─── Excerpted data

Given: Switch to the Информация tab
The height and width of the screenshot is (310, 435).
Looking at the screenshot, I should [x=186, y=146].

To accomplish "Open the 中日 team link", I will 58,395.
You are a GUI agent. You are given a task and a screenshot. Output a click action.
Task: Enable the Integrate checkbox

──────
─── Excerpted data

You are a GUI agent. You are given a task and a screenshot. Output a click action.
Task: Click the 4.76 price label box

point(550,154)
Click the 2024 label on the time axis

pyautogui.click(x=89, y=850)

──────

About this task
Using the entries above, extract exactly the span from the line with "The height and" to the line with "Task: Enable the Integrate checkbox", both lines included; leave out everything else.

Expected answer
The height and width of the screenshot is (310, 435).
Looking at the screenshot, I should [x=186, y=146].

To accomplish "Open the 中日 team link", I will 58,395.
You are a GUI agent. You are given a task and a screenshot. Output a click action.
Task: Enable the Integrate checkbox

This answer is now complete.